**Assigned task:**
Write out the lines from the first one through the line containing "center [938, 194].", copying them word for word.

**Collected data:**
****************************************
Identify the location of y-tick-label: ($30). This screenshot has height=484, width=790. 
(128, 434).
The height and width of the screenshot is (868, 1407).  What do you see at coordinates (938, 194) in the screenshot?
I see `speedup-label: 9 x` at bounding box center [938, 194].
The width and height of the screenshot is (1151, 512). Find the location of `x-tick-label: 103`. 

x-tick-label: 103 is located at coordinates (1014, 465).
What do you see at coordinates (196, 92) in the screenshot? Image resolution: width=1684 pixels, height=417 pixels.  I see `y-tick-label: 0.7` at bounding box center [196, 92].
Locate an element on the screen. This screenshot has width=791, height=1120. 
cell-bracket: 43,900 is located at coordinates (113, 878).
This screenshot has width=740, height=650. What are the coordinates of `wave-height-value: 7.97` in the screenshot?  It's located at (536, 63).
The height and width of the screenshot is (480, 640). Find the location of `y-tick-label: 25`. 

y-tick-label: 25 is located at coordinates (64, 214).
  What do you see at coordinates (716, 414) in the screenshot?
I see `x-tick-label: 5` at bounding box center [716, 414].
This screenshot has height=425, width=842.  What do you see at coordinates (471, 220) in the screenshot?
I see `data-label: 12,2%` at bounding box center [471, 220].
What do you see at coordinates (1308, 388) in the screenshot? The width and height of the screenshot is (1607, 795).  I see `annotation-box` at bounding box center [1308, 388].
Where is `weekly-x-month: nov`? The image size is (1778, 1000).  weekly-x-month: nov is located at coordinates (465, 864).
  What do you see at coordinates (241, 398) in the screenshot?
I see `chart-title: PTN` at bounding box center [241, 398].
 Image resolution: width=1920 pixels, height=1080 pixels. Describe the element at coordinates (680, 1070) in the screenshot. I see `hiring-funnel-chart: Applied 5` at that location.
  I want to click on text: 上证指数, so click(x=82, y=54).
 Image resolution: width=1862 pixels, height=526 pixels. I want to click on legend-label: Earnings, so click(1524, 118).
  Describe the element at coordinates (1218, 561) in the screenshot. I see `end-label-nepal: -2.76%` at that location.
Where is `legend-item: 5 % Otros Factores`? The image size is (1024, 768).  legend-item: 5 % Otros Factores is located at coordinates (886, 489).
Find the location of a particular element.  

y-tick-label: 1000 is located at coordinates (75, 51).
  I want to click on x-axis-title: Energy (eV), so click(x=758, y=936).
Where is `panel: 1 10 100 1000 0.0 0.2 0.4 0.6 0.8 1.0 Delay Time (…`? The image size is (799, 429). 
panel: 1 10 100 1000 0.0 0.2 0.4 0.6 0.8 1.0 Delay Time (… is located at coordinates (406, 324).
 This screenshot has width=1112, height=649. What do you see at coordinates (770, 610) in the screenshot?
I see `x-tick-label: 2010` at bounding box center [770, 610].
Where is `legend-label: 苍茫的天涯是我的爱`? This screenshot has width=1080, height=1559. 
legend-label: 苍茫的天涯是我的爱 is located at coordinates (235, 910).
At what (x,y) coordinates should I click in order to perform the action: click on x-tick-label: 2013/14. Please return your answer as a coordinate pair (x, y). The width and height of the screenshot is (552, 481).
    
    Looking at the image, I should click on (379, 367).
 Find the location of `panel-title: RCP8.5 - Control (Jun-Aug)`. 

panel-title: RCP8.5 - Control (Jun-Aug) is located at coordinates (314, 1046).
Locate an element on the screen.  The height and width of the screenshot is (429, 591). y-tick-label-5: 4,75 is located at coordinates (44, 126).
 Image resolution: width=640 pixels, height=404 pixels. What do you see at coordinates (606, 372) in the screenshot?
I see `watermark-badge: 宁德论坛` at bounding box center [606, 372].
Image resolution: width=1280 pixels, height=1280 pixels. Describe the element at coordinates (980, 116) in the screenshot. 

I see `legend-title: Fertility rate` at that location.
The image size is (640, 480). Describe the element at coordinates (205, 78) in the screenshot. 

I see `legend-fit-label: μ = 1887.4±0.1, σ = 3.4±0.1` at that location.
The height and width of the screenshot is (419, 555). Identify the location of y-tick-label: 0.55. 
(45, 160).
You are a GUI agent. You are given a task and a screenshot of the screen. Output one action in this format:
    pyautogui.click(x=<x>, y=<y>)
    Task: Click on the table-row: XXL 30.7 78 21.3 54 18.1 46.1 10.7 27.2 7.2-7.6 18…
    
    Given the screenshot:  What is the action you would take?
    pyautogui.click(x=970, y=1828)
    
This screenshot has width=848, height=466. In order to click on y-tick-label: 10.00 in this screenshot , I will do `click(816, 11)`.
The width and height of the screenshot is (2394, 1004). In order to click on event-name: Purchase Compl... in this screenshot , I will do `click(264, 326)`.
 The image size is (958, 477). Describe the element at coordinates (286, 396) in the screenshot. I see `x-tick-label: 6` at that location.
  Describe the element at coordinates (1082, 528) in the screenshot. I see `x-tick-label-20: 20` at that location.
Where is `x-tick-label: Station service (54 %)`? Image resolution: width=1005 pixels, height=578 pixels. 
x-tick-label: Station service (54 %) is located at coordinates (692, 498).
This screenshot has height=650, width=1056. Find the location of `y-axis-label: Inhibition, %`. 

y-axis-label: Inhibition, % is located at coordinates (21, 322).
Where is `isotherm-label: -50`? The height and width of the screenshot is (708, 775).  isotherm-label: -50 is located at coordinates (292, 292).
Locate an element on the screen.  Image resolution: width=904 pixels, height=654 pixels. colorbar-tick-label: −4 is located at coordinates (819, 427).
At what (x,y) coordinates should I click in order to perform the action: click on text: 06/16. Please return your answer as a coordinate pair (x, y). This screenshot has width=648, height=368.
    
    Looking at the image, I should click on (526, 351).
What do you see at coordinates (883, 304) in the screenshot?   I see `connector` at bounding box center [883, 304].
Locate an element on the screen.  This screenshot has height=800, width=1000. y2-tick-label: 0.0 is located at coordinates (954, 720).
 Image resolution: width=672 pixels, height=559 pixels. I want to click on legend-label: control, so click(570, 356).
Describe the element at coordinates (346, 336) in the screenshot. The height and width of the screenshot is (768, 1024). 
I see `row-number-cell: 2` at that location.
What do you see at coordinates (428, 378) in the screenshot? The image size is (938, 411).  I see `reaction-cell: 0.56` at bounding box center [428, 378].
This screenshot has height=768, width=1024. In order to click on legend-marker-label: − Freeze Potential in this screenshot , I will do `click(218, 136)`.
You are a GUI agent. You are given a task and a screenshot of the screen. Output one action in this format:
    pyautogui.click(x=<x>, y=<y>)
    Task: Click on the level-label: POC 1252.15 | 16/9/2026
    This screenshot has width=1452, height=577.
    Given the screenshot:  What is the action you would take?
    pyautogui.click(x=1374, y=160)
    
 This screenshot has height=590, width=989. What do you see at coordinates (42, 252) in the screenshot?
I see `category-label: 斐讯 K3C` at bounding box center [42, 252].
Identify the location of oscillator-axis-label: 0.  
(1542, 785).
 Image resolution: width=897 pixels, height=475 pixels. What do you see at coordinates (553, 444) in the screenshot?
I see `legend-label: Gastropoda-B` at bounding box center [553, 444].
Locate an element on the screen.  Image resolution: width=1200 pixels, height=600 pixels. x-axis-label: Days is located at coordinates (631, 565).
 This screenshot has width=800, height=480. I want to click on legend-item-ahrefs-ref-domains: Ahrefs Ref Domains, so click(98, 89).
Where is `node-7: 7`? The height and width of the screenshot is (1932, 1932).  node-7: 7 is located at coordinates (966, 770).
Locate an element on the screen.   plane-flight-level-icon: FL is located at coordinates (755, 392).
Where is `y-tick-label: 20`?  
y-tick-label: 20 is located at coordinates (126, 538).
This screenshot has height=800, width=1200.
****************************************
**Your solution:**
Identify the location of y-tick-label: ($30). This screenshot has height=484, width=790. 
(128, 434).
The height and width of the screenshot is (868, 1407).  What do you see at coordinates (938, 194) in the screenshot?
I see `speedup-label: 9 x` at bounding box center [938, 194].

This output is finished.